A menina era casca grossa: enfrentava a mãe, tinha personalidade forte e realmente gostava do esporte. Como a garota peitava a mãe e encarava a situação, tudo bem. Até um jogo fatídico, onde ela jogaria as quartas de final do Orange Bowl contra uma colombiana cabeça de chave 3 do torneio. Num belo jogo, duríssimo, minha pupila perdeu no detalhe, terceiro set no tie-break. Na volta, eu estava no carro junto com elas e a mãe detonou a menina, que acabava de perder uma batalha digna, onde qualquer uma das 2 poderia ter saído vitoriosa, com a menina chorando. Não aguentei e falei o absurdo e injusto o que ela estava fazendo e que não treinaria mais a garota nessas condições. Para resumir, final feliz, a mãe se afastou e nunca mais brigou com a filha.
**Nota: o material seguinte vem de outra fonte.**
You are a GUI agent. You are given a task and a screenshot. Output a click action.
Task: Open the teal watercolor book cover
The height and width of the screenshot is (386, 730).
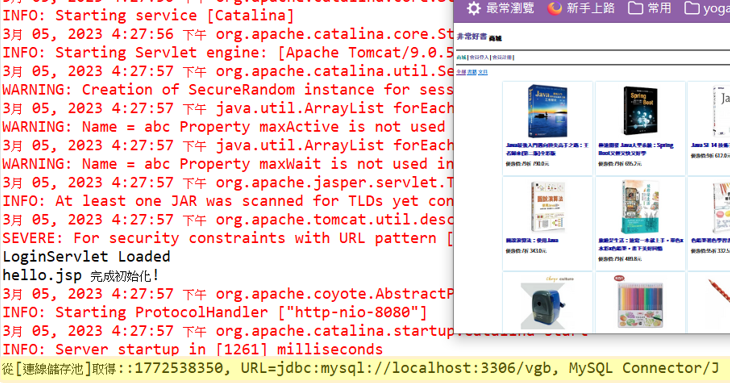pos(640,207)
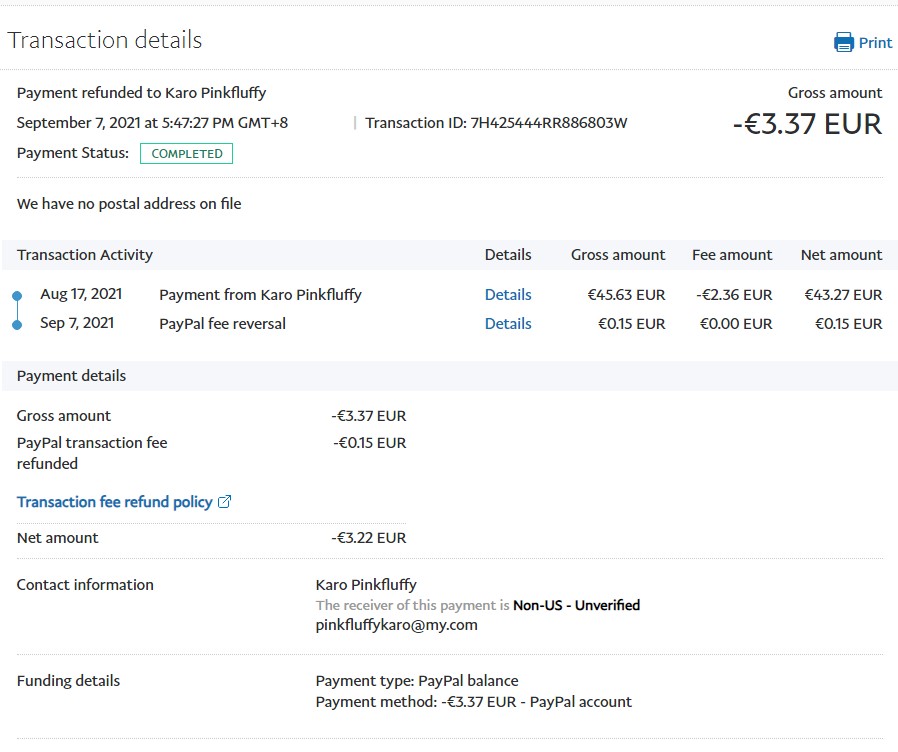Screen dimensions: 898x752
Task: Click external link icon beside refund policy
Action: pos(225,502)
Essa é só uma pequena história de centenas que presenciei. Outra engraçada, de quando tínhamos nossa academia – a ONCINS TENNIS – e um pai trouxe o filho para fazer um teste, perguntando a meu irmão Alexandre se valeria investir no garoto. Resposta do Ale: meu caro amigo se você quer investir, vá a um banco, rs. No seu filho não é investimento e sim educação.

Chegamos a apartar briga entre pais de garotos de 10 anos, no qual um dos pais falava para seu filho roubar, pois o seu adversário havia roubado.
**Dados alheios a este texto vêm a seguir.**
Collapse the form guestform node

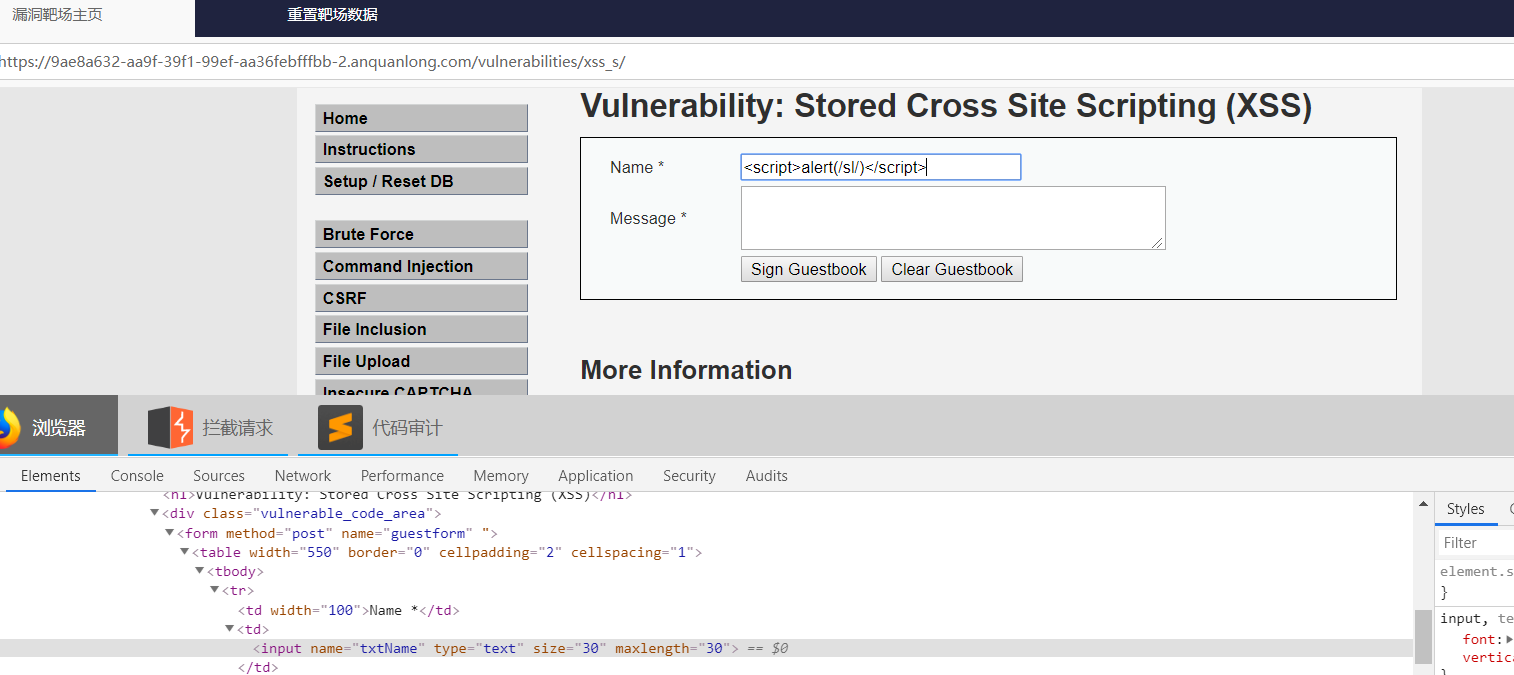coord(169,533)
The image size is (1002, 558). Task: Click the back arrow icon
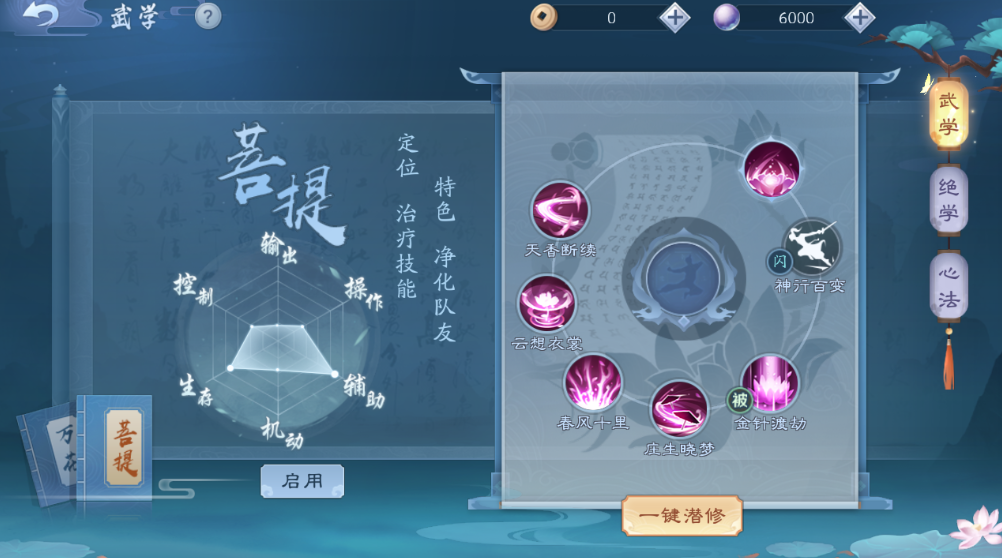[40, 14]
Cada história incrível de pais. Logicamente quando vemos um garoto jogar, observando seu comportamento, já dá para ter uma ideia de como são os pais.
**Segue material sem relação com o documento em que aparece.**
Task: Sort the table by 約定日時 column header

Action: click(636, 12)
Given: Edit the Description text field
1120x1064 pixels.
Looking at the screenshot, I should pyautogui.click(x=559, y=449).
Na realidade o tênis não é só um aprendizado aos garotos que jogam, mas aos pais também. A parte emocional, num esporte individual como o tênis, coloca todos os holofotes na criança que está lutando pela sua sobrevivência, enfrentando seus medos e toda a pressão que vem com isso.

Logicamente que na parte educacional como: comportamento adequado, honestidade na quadra, exigir dedicação aos treinos e jogos, a cobrança dos pais se enquadra.

Mas a cobrança por vitorias não é justo. Logo que começa a competir, a criança enfrenta um mundo totalmente novo, emocionalmente difícil, e provavelmente vai encarar algumas ou várias derrotas, até entender como lidar com seus sentimentos e o que está passando em sua cabeça.

Cabe aos país serem amigos e ajudar. Mas como?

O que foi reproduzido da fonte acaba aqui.